*** Opening Passage ***

In the late 1920s he was elected Nationalist prime minister in the National Student Parliament and played rugby for the Orange Free State, yet it was then that he ran evening classes for Africans. Indeed, he saw Afrikaner Nationalism, with its support from white workers, as a potentially progressive force until, with the attainment of power, decadence set in.
From 1931-34 Fischer was a Rhodes scholar at New College, Oxford, England. In these years he travelled through Nazi Germany, Soviet Russia, and Fascist Italy. Returning to Johannesburg, he became an advocate, specializing in mining and water law cases.
Influenced by events of the 1930s, both he and his wife, née Molly Krige, a relative of the wife of Jan Christiaan Smuts, joined the Communist Party and became close allies of black activists. In 1943 he drafted a new constitution for the African National Congress. In 1946 he was among Communists arrested and fined for helping to organize the African mine strike.

*** Closing Passage ***
*** Opening Supplied data ***

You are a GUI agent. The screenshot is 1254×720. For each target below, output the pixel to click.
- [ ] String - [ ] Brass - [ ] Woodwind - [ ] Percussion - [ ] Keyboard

*** Closing Supplied data ***

Activities >>
• a. In the passage about Fischer, in what year did he draft a new constitution for the African National Congress?
• b. Decide whether each statement agrees with the passage about Fischer. Answer yes or no for each, and quote the words of the passage that decide it.
(i) Fischer was a Rhodes scholar at New College, Oxford, from 1931 to 1934.
(ii) After returning to Johannesburg, Fischer worked as an advocate specializing in criminal law.
(iii) Fischer's wife was born Molly Krige.

Answers for this exercise >>
• a. 1943

• b.
(i) Yes: "From 1931-34 Fischer was a Rhodes scholar at New College, Oxford, England."
(ii) No: "he became an advocate, specializing in mining and water law cases."
(iii) Yes: "his wife, née Molly Krige"